Text: Ivy Tsang
The history of Chateau Margaux dates back almost one thousand years ago! It was known as “La Mothe de Margaux” which could be used by the royalty in the 12th century. Vineyards were not part of the estate. It was then restructured and rebuilt by Pierre de Lestonnac, the owner of Margaux from 1572 to 1582, who also introduced vine growing and wine making at Margaux.
By the end of the 17th century, under the lead of the d’Auledes family, the estate grew to 265 hectares, of which one third is grown with vines for wine making. Up till now, Margaux has almost the same size with 80 hectares of vines. The size does no change much until now, which you seldom find in the other Bordeaux wineries.
In the beginning of 18th century, a wine maker named Berlon made some changes and improved the wine quality a lot. He was the first one to vinify the red and white grapes separately. He also never picked the grapes in the morning cos the morning dew dilutes the must. He was also one of the pioneer wine makers who understood the importance of soil and terroir. The wine was so amazing that Chateau Margaux took the name from the appellation. Chateau Margaux is still the only Bordeaux winery to carry the name of its appellation.
With the rise in quality, Chateau Margaux moved into the golden era. Not just being the first “claret” to appear in a Christie’s catalogue in 1771, Thomas Jefferson, who was the US Ambassador to France at that time, bought some Margaux 1784 and commented “There couldn’t be a better Bordeaux bottle”. Owners changed in the middle just like the other Bordeaux estates. The current owner is Ms. Corinne Mentzelopoulos.
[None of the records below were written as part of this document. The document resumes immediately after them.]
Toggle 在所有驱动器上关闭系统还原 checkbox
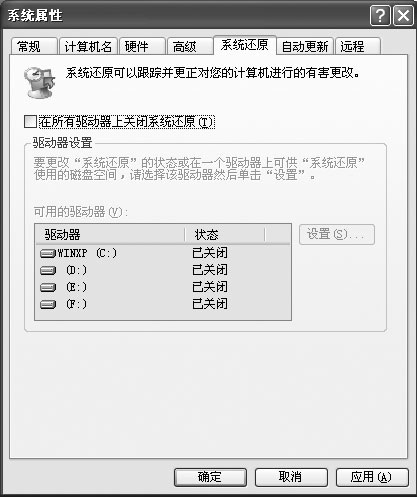 30,121
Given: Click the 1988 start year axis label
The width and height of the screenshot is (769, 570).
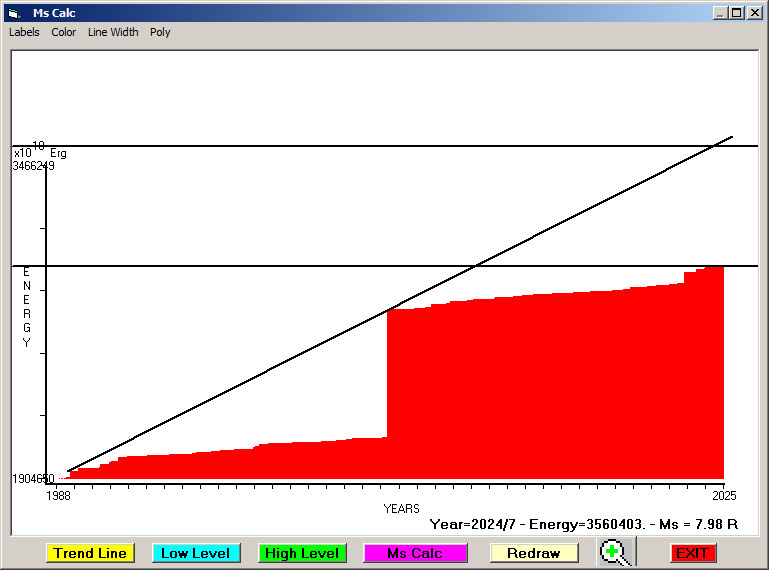Looking at the screenshot, I should (59, 495).
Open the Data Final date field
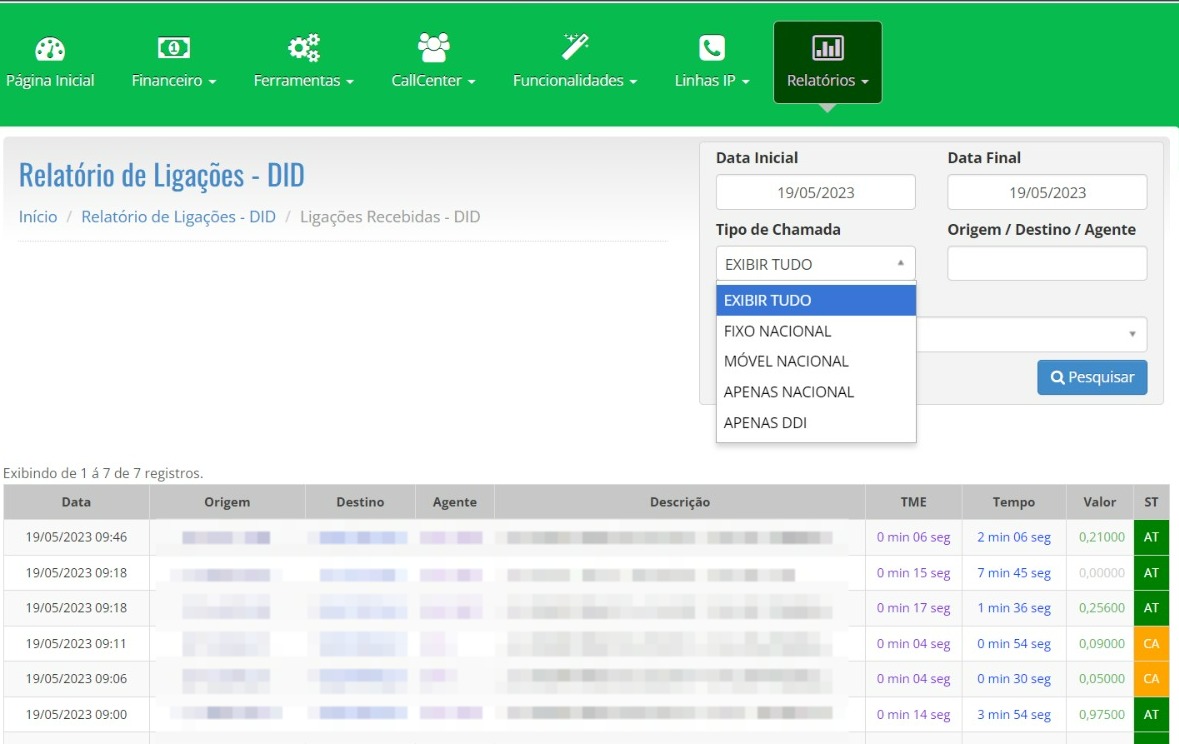 click(x=1046, y=193)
Chateau Margaux is said to be the most elegant and perfumed Bordeaux, even among the first growth. Typically, it has the dark berry fruits and floral notes like violets and lilacs, with the hint of spice like cigar box and tobacco. 2007 is not a great vintage in Bordeaux. However, if you would like to have a taste of Margaux, mediocre vintage might be a choice if you do not want to spend almost double the price for the great vintages. When we say mediocre year, it does not really mean mediocre for the first growth. Perhaps it can be drunk earlier! Even for vintage 2007, Robert Parker rated it 92 points with the drinking window until 2035. Worth a try!